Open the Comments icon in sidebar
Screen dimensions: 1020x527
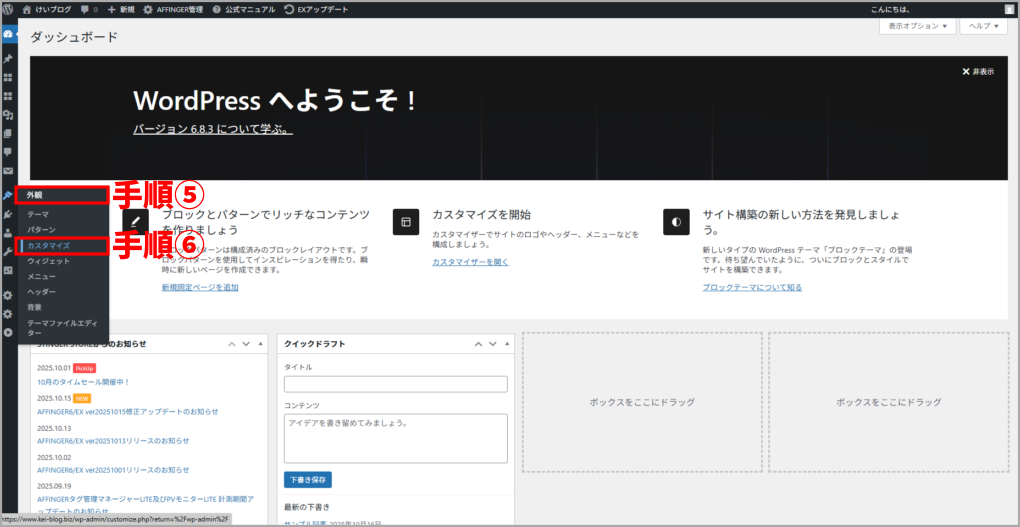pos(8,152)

****************************************

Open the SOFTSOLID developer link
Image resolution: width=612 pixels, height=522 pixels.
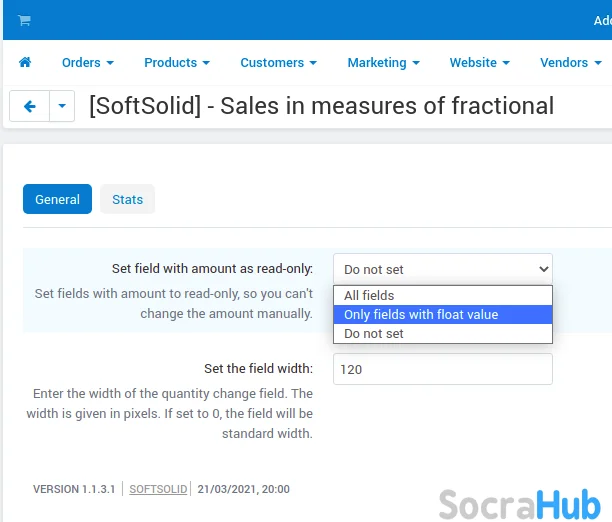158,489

****************************************

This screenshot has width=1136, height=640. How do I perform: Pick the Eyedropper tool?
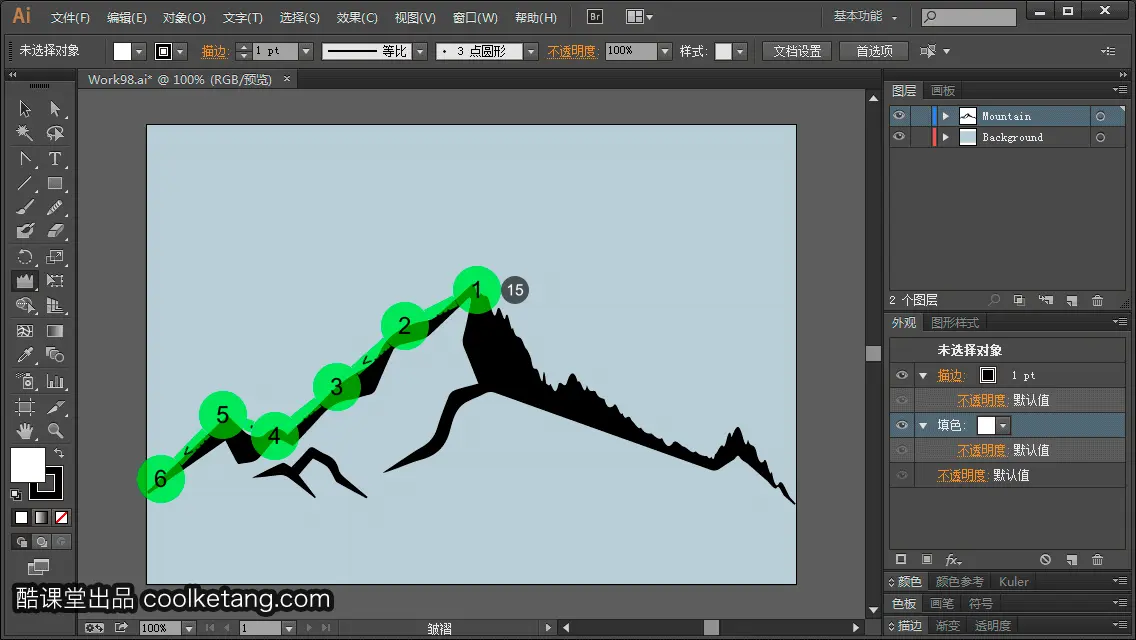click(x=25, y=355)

****************************************

§ Assignment:
Copy out the lines of the data where the word "Open" can be found.

§ Answer section:
Open the Comments icon in sidebar
Open the SOFTSOLID developer link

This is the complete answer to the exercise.